Rows contained in a dataset:

•••

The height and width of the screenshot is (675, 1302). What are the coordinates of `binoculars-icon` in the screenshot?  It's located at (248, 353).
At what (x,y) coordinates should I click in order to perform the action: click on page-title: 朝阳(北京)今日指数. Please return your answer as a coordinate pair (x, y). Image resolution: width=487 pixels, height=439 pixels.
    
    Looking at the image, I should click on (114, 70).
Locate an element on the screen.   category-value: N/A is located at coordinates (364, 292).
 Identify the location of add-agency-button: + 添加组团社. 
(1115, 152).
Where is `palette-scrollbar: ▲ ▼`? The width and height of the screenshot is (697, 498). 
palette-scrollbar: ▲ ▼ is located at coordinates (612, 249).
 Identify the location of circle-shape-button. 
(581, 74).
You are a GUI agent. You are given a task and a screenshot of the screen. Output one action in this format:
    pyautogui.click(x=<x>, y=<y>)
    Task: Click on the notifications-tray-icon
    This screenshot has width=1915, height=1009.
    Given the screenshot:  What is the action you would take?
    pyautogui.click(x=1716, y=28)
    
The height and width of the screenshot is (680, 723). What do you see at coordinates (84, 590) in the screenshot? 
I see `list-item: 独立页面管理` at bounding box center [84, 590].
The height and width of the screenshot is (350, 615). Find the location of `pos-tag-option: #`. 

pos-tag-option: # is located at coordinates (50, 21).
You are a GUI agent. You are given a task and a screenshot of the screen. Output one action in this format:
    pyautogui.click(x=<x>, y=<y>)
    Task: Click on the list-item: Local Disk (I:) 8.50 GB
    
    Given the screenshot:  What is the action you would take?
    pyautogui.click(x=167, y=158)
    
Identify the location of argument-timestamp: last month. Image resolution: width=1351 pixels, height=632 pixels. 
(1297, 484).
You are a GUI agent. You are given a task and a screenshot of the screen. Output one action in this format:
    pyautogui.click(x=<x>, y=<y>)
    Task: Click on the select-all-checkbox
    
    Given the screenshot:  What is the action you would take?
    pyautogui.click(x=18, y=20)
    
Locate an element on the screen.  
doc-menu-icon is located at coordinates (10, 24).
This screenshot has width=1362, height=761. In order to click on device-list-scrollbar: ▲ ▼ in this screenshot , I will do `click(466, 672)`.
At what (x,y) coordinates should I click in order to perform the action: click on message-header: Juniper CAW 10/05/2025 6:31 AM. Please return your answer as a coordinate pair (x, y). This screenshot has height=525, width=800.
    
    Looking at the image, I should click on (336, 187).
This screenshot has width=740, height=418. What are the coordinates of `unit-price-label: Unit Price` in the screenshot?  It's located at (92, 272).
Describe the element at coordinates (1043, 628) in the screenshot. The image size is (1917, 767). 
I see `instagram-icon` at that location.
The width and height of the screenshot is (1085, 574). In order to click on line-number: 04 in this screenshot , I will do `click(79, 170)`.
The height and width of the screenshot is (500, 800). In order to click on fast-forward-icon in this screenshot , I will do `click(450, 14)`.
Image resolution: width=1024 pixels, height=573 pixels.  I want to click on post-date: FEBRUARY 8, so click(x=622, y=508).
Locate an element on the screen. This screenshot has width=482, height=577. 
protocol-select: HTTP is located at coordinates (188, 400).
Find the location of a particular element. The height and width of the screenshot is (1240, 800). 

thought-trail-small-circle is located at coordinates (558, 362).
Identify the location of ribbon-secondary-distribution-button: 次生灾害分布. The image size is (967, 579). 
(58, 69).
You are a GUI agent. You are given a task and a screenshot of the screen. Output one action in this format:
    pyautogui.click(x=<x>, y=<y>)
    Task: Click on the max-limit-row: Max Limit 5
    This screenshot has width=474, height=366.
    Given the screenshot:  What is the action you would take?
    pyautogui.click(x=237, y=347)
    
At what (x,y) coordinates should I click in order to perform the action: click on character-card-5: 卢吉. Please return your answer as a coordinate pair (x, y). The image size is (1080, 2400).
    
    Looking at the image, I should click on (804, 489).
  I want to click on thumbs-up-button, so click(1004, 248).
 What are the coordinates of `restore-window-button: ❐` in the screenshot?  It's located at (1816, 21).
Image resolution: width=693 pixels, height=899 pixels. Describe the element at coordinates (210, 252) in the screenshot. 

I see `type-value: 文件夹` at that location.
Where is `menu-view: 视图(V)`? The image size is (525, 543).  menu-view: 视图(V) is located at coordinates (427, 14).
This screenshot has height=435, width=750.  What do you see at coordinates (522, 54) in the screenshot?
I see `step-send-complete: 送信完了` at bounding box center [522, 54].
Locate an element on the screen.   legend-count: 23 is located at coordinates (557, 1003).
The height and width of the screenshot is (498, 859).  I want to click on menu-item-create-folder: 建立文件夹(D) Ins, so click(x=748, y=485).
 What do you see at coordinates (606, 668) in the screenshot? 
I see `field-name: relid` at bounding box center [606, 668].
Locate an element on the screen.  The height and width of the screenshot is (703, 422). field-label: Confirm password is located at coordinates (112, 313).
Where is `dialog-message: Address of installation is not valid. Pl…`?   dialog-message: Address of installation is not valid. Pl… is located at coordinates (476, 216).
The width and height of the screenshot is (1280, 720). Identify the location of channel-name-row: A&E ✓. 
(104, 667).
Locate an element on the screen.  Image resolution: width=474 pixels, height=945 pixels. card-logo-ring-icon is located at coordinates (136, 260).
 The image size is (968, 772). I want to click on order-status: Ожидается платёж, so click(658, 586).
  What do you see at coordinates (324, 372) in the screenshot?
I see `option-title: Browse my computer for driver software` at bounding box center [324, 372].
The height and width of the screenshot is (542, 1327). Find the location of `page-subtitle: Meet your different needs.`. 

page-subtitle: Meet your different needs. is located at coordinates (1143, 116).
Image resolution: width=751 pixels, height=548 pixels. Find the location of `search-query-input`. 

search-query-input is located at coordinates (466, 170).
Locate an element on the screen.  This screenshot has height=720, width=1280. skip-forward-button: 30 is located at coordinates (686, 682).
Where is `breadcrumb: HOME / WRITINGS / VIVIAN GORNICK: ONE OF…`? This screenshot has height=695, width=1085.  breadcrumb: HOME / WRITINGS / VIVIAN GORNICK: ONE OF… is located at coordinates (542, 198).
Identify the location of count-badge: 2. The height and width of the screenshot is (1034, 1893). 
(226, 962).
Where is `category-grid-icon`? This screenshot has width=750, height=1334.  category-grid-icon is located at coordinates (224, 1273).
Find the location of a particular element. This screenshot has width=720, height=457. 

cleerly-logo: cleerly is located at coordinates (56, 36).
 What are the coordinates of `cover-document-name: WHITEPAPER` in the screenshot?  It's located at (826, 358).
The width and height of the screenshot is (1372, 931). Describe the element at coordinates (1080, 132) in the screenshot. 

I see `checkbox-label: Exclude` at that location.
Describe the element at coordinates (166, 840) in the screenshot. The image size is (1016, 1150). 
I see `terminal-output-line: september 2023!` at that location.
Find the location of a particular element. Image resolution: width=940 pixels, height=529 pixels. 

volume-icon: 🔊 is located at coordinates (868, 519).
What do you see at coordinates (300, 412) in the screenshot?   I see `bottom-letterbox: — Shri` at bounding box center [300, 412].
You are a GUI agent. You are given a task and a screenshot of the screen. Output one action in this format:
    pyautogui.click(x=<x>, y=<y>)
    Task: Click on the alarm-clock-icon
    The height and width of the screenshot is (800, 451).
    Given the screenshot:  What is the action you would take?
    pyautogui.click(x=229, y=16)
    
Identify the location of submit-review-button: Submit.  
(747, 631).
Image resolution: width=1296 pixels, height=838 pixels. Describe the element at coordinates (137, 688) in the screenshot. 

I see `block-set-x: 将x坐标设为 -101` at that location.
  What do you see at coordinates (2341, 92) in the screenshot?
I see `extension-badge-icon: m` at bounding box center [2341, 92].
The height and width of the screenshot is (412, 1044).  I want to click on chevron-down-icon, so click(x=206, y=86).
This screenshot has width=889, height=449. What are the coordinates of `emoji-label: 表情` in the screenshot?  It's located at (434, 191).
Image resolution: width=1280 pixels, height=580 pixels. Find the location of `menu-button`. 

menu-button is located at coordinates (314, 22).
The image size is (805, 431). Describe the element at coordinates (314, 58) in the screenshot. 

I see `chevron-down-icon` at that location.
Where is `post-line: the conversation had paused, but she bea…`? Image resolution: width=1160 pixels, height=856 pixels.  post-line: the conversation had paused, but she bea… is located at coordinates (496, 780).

•••

Job
Write out the rows above exactly, from the line holding "The height and width of the screenshot is (498, 859)." through the line holding "center [606, 668].", inclusive.

Solution to this problem
The height and width of the screenshot is (498, 859).  I want to click on menu-item-create-folder: 建立文件夹(D) Ins, so click(x=748, y=485).
 What do you see at coordinates (606, 668) in the screenshot? 
I see `field-name: relid` at bounding box center [606, 668].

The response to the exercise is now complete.